Give back every line of the data exactly. Pictures are not part of the copy.

** RECORDS PROVIDED follows **

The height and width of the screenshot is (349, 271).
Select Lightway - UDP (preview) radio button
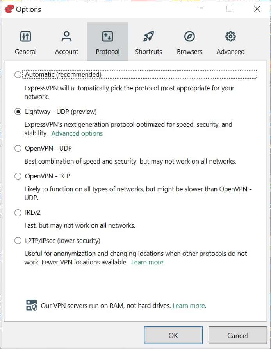(x=18, y=112)
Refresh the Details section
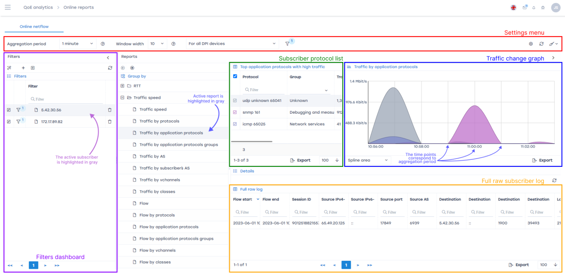 (x=554, y=180)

** End of RECORDS PROVIDED **

TASK RESULT »
The height and width of the screenshot is (349, 271).
Select Lightway - UDP (preview) radio button
(x=18, y=112)
Refresh the Details section
 (x=554, y=180)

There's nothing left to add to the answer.